# Scrap box V8 Supercharger



## Andy Oldenburg (Feb 16, 2021)

From my last kits I had a motorblock and lots of spare parts left over. The block inspired me to make something different. I´ve been into several standard stock and custom engines, but I haven´t built a supercharged yet. After an evening research I was surprised about all those different setups and engineering. Every engine looked different to me, but they all looked cool.

So after I decided my own design I mixed parts of at least 4 different boxes to make my showcase V8. My choice was a version for street driving, not drag racing. I had to sand the alternator and fuelpump belts really thin to fit. The wire work for the fuel lines made me sweat, a real challenge. The valves in the bug-catcher were tricky too. The loop in the back just keeps the lines tidy. 

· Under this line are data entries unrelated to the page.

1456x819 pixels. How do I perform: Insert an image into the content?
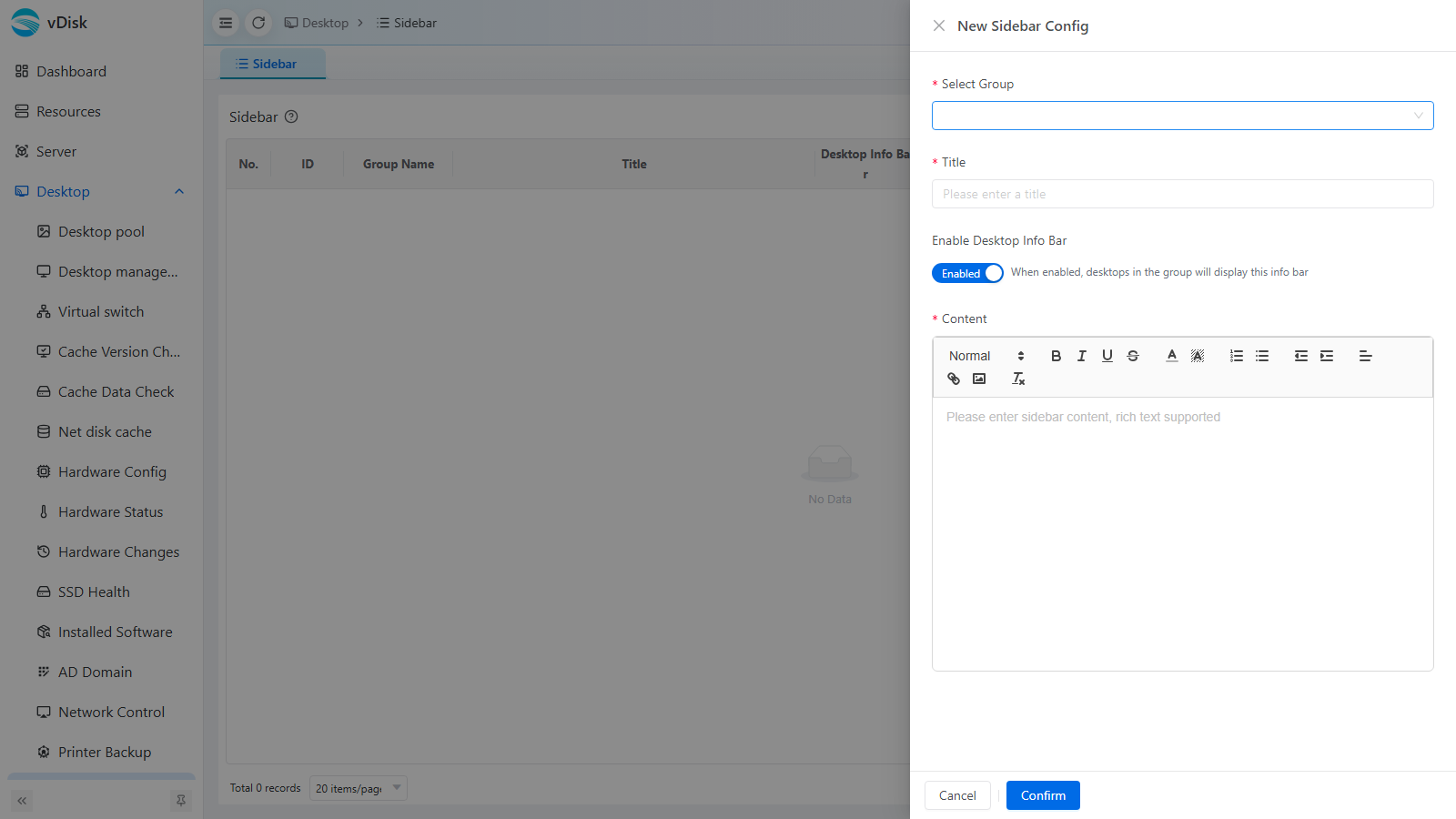coord(979,379)
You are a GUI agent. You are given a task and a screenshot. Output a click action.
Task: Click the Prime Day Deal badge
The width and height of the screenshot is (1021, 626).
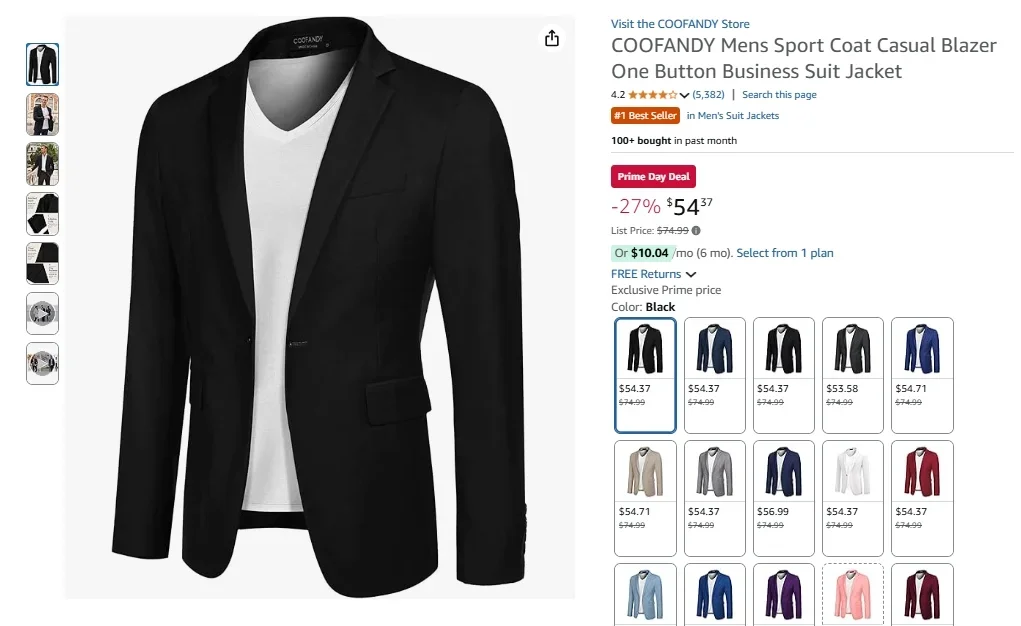click(652, 176)
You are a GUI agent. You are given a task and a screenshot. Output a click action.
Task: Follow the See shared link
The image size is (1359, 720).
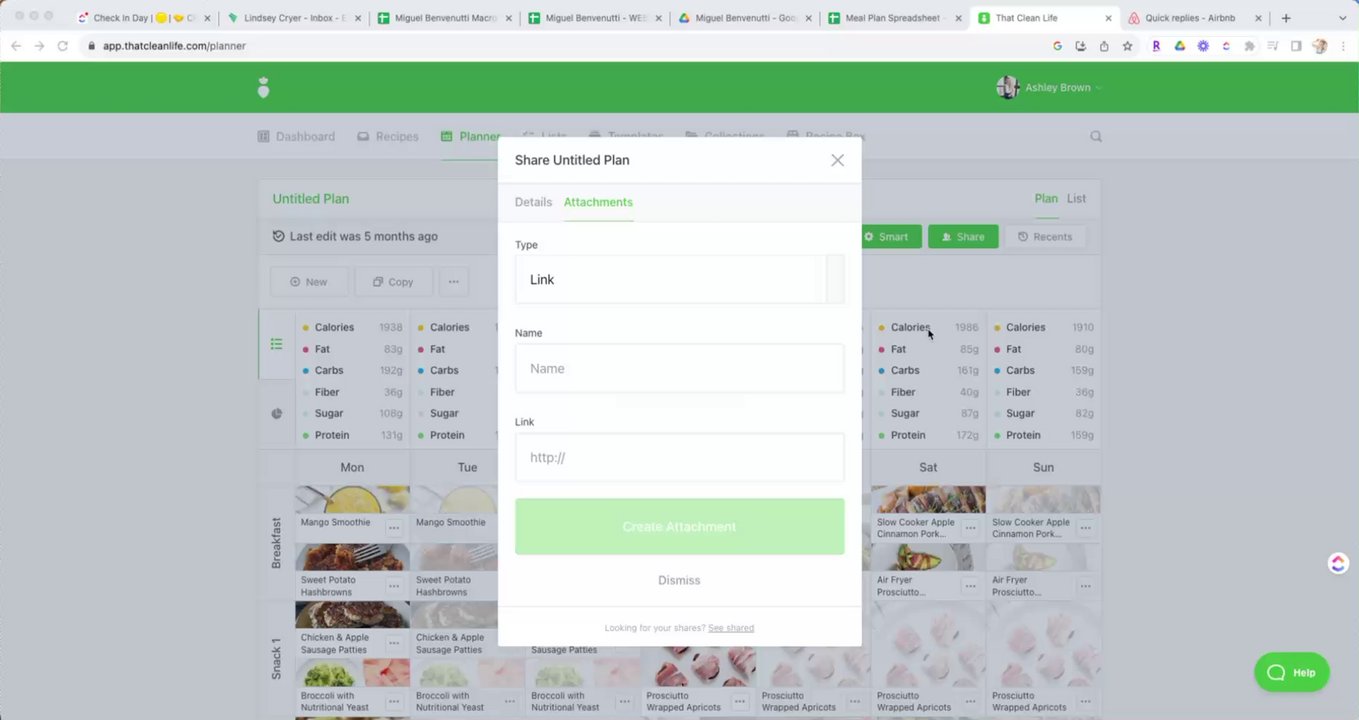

I ended up really happy with the result. And learned some new tricks.


----------



## canalnoises (Apr 14, 2020)

Incredible detail!


----------



## aussiemuscle308 (Dec 2, 2014)

it's nice, but i'd still want to put it in a model car. maybe a rail would show it off better?


----------



## Milton Fox Racing (May 27, 2014)

A friend of mine just had has stroker 383 sitting around his hanger/shop/house for a year or 2 on an engine stand before transplanting it in to his C3. It was beautiful and then you couldnt see anything but the top end components!


----------



## Andy Oldenburg (Feb 16, 2021)

aussiemuscle308 said:


> it's nice, but i'd still want to put it in a model car. maybe a rail would show it off better?


It was the alternative to the 8-intake engine in my red ´63 Corvette. Hard decisions to be made...
I will be busy for a while with a Galaxy 500 as a stock model. After that a hot ´68 Camaro will be next, and that one will definitely get the full works with a BIG supercharger. 
My models already get much detail, but like Milton wrote, once it´s in the bay, you don´t see that much anymore. This one was for the heart.


----------